California’s largest lake is doomed
A week ago today a good-sized storm blew into Southern California’s desert off the Sea of Cortez, a.k.a. the Gulf of California. In the Salton Basin (a.k.a. the Salton Trough) north of the Gulf winds averaged 40 mph or so, with gusts above 60. The Salton Sea fills the lowest part of the Salton Basin and the winds churned that water, roiled up its murky, anaerobic depths, and released a cloud of stench, mostly hydrogen sulfide, into the air. People who’ve lived in the Basin are used to that smell, but last weekend the wind off the Sea of Cortez picked up that mixed hydrogen sulfide cocktail and blew it to Los Angeles. On Monday, air quality management districts got complaint calls from residents of Simi Valley, almost 200 miles from the Salton Sea.
It took a day or so before everyone agreed that the Salton Sea was to blame for the stench, and now a few more people are aware of the fact that it’s in trouble. There are plans to “fix” the Sea that would cost several billion dollars, which is getting no traction at all in Sacramento given rabid anti-tax sentiment in California. But “fixing” the Sea in the long term is futile, and the reason involves the Colorado River, plate tectonics, and — possibly — the Grand Canyon.
If it wasn’t for the Colorado River, the Sea of Cortez would extend well into California. Most of the Salton Basin lies below sea level, with only a 30-foot berm near Mexicali between it and the ocean. The Basin is a northern extension of the same rift that holds the Sea of Cortez, created by the north end of the East Pacific Rise as it works to splinter the west side of the North American continent. If it wasn’t for that 30-foot berm you could sail from Mazatlan to Coachella for the Music and Arts Festival, though you might need a snorkel to watch the Tupac hologram.
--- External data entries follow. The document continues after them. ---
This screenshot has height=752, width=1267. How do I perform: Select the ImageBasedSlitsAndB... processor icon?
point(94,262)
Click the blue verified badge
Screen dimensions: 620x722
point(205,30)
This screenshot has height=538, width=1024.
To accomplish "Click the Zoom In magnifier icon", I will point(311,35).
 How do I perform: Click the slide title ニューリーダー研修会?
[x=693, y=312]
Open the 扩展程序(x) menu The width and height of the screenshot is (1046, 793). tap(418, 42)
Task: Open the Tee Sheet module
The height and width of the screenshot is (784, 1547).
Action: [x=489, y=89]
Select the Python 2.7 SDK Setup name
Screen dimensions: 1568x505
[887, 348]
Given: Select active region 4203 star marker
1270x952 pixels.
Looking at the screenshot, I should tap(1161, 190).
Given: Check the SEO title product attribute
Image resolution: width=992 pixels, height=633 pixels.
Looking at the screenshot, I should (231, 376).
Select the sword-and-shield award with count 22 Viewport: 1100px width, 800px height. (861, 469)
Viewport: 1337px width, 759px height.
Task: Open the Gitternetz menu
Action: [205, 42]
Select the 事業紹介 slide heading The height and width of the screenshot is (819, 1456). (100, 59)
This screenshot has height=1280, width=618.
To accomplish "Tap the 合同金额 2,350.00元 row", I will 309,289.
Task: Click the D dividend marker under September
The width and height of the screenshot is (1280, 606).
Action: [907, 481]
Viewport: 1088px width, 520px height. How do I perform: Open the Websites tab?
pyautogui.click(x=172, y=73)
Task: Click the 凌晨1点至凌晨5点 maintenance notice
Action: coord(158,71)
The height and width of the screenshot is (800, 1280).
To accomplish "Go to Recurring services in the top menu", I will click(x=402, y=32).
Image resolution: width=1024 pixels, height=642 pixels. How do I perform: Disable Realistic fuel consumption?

That berm is there because the Salton Basin/Sea of Cortez rift valley is where the Colorado River happens to reach the sea.
Rivers carry sediment, and desert rivers carry a lot of it, and over the years as the Colorado flowed into the Sea of Cortez rift valley and formed a delta, that delta gradually sealed off the Salton Trough from the open sea. Creating the Colorado Delta took a lot of sediment. As the East Pacific Rise wedges the rift valley wider, the valley floor drops. The Geology 101 term for a valley like this is a “graben,” German for “grave.” California has a few of them, including the valley currently occupied by Lake Tahoe. The floor of the Salton Basin has been sinking almost as fast as the Colorado can fill it up, so the Colorado must have had one hell of a good supply of sediment. More than 10,000 cubic miles of sediment, in fact. At Westmoreland, bedrock lies 18,300 feet below the surface. Even in the extreme north of the Basin the bedrock is usually beneath several thousand feet of sediment. That Tupac hologram stood atop about 13,000 feet of the stuff.
It’s been something like 5 million years since the East Pacific Rise started opening up the Salton Trough area, and if you ask yourself where the Colorado River might have found a lot of sediment in the last 5 million years, there’s an obvious answer that leaps up to suggest itself: 5 million years ago is a common estimate of when the river started cutting the canyons along its length, including that Grand one. That obvious answer is a little too easy: The Grand Canyon itself accounts for only about 1,000 cubic miles of potential sediment, and there’s some thought its carving may have begun significantly before Salton Trough formed. That’s okay. The Colorado’s watershed is about a quarter of a million square miles, so there’s a lot of arid land to provide sediment.